[Word and element location data]

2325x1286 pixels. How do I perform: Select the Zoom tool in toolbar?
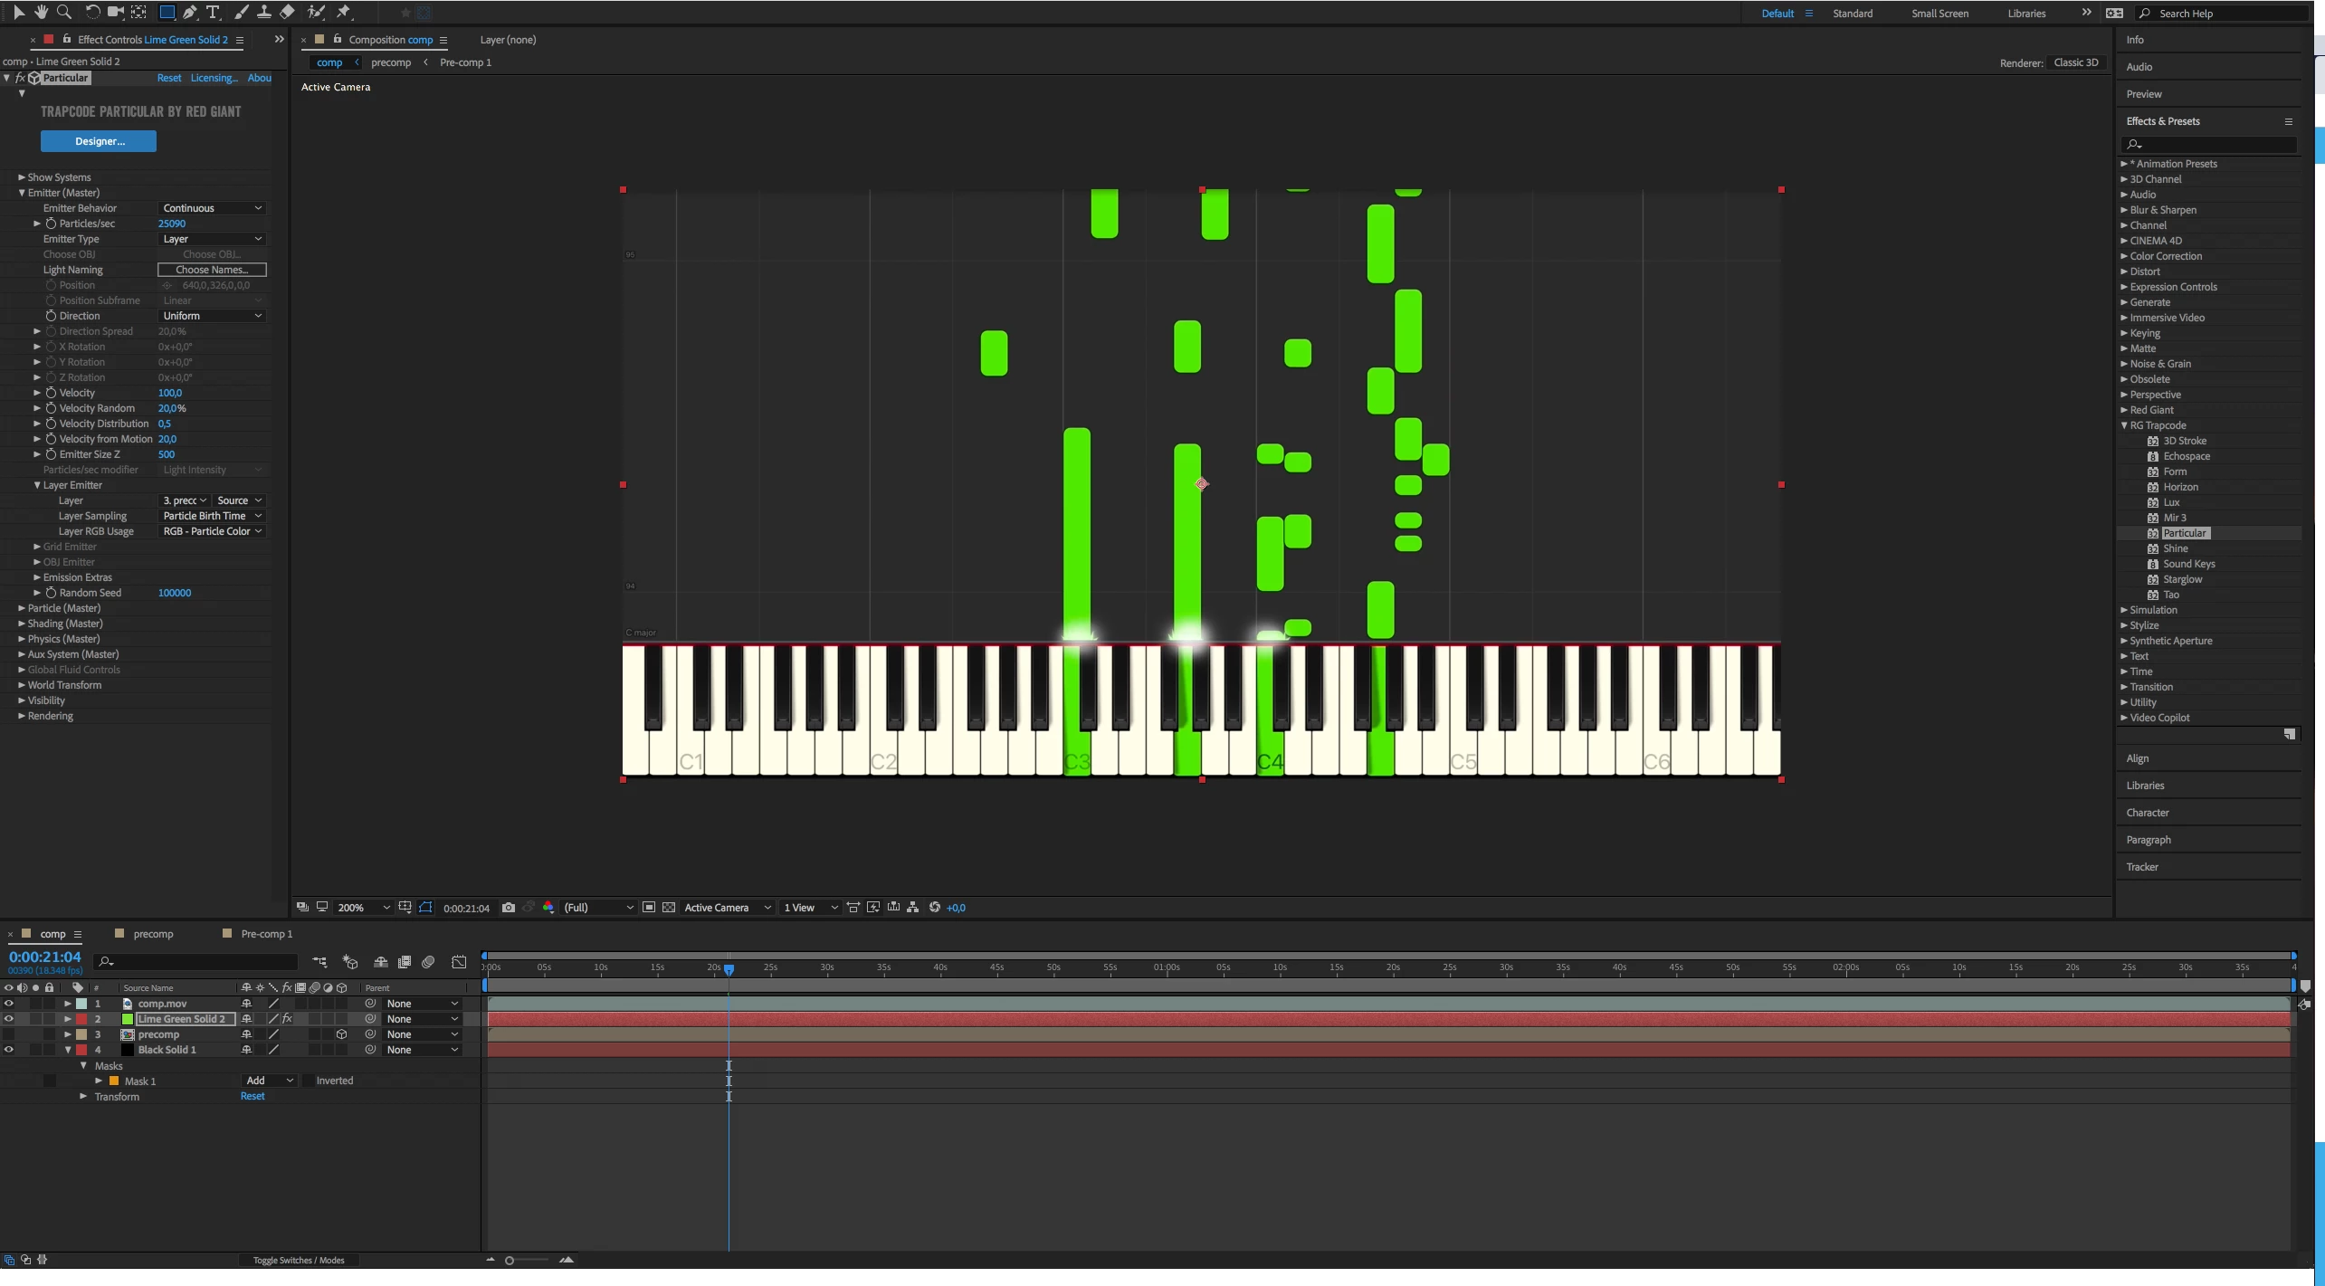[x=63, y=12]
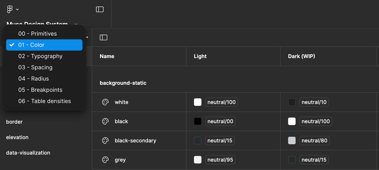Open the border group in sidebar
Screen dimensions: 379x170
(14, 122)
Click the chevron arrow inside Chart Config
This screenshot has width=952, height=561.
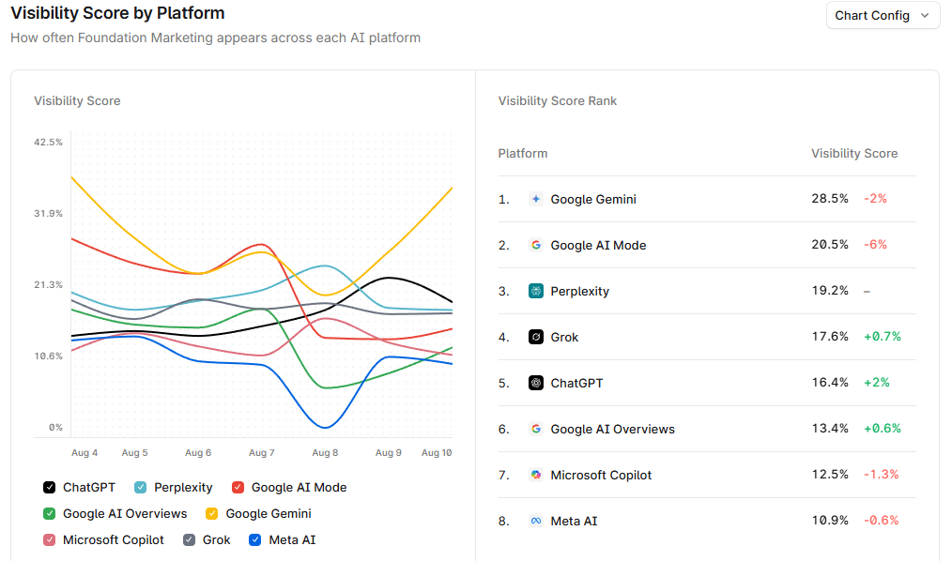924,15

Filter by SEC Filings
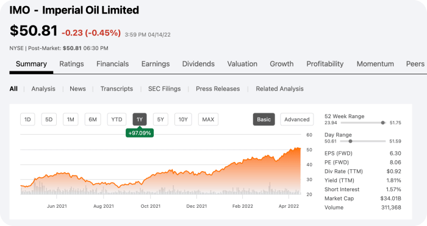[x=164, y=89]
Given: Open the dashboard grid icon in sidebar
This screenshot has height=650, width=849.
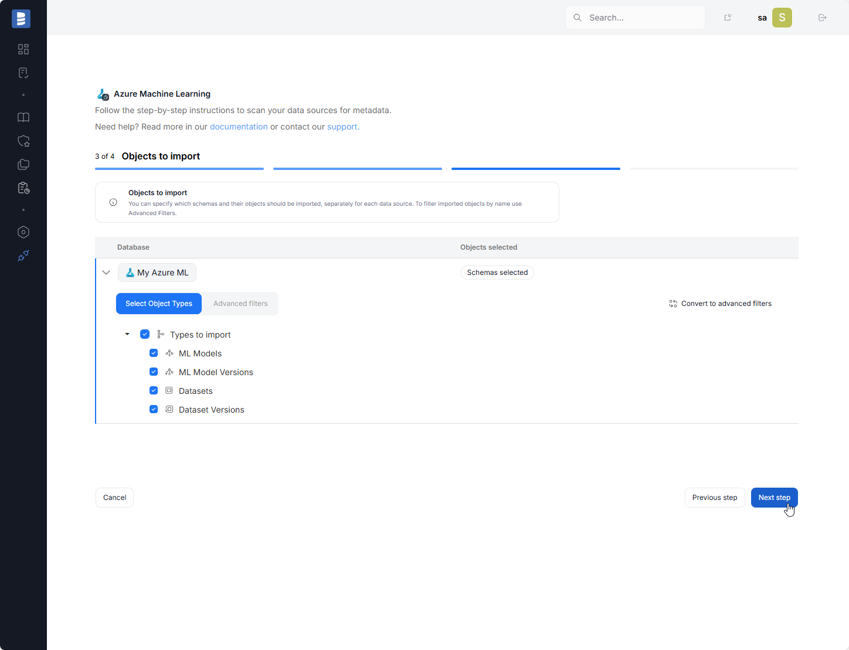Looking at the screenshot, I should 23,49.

▶ _Exercise_
Render the rows above as a numbered list with blank lines omitted. Leave the pictures out of your answer.

▶ _Response to this exercise_
1. 2325x1286 pixels. How do I perform: Select the Zoom tool in toolbar?
2. [x=63, y=12]
3. Open the border group in sidebar
4. Screen dimensions: 379x170
5. (14, 122)
6. Click the chevron arrow inside Chart Config
7. This screenshot has width=952, height=561.
8. 924,15
9. Filter by SEC Filings
10. [x=164, y=89]
11. Given: Open the dashboard grid icon in sidebar
12. This screenshot has height=650, width=849.
13. Looking at the screenshot, I should 23,49.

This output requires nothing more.